13. Quality of Service

Seawiing will exercise due care and skill in performance of its work in accordance with sound surveying and consultancy practice. If the Service falls short of the Client's expectations, the matter should be referred to a Director of Seawing. The Director will make every effort to ensure that the Client's concerns are dealt with carefully and quickly.

14. Information 

a) All information supplied by the Client will be treated as confidential by Seawing.

b) The rights of ownership in respect of all photographic negatives, files, video recordings, models and other original work including the ownership of, and the rights to, copyright, design, or intellectual property arising out of the Services and/or created by Seawing shall remain vested in Seawing unless otherwise agreed in writing. 

15. Prices

a) Any estimate or quotation given in the "Acceptance Letter" will remain valid for 30 days from the date of the letter.

b) VAT and other local or national taxes are excluded and will be charged at the prevailing rate where appropriate. 

c) Travelling and delay time will be charged according to the applicable daily rate.

d) The Client will be liable for and will reimburse Seawing for all fees and expenses incurred in respect of the Services provided.
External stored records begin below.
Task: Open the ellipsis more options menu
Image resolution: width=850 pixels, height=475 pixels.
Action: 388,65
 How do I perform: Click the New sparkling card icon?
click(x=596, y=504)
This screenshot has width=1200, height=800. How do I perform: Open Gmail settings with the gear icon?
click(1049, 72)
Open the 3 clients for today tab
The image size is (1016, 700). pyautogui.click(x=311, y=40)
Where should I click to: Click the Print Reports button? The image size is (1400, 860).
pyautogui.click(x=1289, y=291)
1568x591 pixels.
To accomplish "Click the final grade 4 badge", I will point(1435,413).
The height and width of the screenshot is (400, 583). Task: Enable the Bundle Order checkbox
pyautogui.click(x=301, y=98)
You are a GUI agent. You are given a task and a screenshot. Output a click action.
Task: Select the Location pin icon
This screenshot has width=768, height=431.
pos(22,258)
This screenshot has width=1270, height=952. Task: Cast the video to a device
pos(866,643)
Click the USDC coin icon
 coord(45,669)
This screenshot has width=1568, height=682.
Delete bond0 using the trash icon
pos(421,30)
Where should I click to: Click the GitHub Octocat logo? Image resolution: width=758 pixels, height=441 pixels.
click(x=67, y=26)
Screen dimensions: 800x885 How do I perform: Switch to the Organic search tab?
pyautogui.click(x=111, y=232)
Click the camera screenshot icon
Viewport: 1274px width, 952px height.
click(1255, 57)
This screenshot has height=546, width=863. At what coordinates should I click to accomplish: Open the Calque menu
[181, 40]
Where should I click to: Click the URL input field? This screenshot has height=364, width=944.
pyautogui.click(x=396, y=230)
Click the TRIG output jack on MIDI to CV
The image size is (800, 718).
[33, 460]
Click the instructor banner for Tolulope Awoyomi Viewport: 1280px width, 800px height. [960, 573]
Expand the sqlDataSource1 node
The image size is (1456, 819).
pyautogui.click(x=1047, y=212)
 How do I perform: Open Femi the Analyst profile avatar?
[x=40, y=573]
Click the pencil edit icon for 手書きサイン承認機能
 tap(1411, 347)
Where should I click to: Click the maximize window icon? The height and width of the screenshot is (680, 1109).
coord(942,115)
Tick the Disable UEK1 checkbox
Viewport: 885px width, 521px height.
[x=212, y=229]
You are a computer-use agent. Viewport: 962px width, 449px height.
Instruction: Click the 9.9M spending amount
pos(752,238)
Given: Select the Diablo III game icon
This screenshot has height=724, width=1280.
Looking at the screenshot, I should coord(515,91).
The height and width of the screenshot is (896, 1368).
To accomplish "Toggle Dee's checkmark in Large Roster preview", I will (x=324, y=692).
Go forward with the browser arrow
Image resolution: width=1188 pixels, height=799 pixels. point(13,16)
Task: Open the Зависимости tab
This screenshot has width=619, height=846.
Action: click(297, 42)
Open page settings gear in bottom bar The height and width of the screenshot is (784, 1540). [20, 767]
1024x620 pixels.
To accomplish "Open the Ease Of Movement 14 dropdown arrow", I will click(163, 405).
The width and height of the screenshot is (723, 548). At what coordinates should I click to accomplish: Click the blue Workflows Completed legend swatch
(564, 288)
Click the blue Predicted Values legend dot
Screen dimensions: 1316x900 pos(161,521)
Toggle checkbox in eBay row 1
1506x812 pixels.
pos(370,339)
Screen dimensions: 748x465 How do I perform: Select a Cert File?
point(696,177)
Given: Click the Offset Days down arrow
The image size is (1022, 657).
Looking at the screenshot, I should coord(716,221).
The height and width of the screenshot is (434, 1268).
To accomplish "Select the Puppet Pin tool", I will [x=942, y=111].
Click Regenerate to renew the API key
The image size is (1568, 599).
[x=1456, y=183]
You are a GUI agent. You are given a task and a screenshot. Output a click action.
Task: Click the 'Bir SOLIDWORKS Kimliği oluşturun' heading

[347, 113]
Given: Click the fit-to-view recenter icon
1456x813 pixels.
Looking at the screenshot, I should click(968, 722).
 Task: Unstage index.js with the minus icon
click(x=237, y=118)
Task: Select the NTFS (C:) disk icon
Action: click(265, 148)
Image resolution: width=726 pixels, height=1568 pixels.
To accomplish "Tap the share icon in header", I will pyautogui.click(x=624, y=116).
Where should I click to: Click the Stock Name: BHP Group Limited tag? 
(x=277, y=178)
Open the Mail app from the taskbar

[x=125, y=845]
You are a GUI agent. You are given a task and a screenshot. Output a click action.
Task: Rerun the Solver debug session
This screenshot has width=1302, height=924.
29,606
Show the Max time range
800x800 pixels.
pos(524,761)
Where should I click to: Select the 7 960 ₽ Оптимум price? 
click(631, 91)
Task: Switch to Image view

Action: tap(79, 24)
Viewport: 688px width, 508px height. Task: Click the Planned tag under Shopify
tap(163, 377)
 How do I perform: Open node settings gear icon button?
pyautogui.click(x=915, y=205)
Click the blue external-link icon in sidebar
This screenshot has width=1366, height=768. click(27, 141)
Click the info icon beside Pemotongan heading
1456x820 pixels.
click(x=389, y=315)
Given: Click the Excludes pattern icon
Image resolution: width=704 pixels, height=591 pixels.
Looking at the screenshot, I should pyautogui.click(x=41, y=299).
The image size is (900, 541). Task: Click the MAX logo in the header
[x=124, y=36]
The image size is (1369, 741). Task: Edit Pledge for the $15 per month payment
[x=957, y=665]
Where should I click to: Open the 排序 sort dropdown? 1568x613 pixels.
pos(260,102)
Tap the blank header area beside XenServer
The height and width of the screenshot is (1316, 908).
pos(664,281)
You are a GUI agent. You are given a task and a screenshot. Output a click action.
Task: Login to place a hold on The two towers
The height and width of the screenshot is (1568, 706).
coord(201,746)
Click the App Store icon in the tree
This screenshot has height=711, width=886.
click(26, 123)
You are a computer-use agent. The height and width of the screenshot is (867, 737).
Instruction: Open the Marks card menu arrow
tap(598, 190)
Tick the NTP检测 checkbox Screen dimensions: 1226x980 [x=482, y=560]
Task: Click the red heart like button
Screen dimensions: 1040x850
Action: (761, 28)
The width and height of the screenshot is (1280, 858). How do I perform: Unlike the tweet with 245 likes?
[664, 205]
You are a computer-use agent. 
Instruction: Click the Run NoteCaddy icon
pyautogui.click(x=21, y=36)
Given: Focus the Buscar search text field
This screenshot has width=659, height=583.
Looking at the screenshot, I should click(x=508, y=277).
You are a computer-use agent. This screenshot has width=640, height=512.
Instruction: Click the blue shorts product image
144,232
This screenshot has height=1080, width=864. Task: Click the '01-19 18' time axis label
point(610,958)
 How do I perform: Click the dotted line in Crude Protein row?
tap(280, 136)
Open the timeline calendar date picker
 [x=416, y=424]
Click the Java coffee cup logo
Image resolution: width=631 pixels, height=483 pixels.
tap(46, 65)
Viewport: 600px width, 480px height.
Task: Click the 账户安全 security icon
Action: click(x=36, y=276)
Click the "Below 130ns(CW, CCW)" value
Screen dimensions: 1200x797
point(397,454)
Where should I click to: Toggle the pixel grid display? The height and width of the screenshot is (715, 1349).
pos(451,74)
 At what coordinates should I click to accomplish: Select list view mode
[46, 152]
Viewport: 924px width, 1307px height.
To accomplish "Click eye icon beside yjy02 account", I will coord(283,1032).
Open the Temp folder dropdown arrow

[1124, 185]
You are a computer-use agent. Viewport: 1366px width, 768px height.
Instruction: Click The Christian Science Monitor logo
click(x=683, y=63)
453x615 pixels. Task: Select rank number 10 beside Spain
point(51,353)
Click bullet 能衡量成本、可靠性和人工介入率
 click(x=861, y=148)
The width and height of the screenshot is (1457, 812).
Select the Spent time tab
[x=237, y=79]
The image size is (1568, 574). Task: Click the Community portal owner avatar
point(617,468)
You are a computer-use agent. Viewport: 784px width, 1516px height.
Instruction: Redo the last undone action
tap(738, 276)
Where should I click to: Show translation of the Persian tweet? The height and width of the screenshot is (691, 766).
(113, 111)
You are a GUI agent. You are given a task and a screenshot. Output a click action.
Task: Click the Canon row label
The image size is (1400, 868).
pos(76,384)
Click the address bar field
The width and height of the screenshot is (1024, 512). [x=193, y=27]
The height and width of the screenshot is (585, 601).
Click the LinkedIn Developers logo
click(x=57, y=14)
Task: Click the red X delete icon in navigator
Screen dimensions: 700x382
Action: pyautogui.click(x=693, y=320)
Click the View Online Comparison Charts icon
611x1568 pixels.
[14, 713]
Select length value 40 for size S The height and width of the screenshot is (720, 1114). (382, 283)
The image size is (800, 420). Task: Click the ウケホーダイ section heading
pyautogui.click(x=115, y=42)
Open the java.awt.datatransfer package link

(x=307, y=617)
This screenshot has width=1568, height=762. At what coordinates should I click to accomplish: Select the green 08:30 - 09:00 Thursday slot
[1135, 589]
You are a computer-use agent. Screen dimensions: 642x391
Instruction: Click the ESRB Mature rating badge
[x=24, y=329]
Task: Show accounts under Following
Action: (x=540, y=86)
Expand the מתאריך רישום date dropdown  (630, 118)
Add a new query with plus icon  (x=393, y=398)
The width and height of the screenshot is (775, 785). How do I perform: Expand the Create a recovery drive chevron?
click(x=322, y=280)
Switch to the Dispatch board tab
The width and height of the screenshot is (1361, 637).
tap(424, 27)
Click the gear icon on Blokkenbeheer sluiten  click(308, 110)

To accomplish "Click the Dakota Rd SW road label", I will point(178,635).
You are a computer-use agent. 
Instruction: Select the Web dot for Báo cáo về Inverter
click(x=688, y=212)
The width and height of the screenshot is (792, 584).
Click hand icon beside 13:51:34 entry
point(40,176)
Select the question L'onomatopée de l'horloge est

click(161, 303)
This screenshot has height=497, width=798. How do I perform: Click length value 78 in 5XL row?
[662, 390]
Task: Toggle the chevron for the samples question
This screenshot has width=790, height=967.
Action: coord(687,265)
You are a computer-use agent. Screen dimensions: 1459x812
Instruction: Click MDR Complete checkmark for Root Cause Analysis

Seawing will not normally provide an itemised breakdown of costs, but will be pleased to do so at the request of the Client. 

16. Termination

Seawing have the right to terminate this Agreement where:

a) Circumstances beyond the control of Seawing make it unreasonable to continue with the Services.

b) The Client is in breach of this Agreement and fails to respond within 5 working days of written notification by Seawing. 

17. Third Party Rights

No term of the Agreement is actionable or enforceable under the Contracts (Rights of Third Parties) Act 1998 by a person who is not a party to the Agreement. 

18. Law and Jurisdiction

The Acceptance Letter and Terms & Conditions and all matters arising out of or in connection with them and the Services are subject to the Laws of England and Wales and are subject to the exclusive jurisdiction of the English Courts.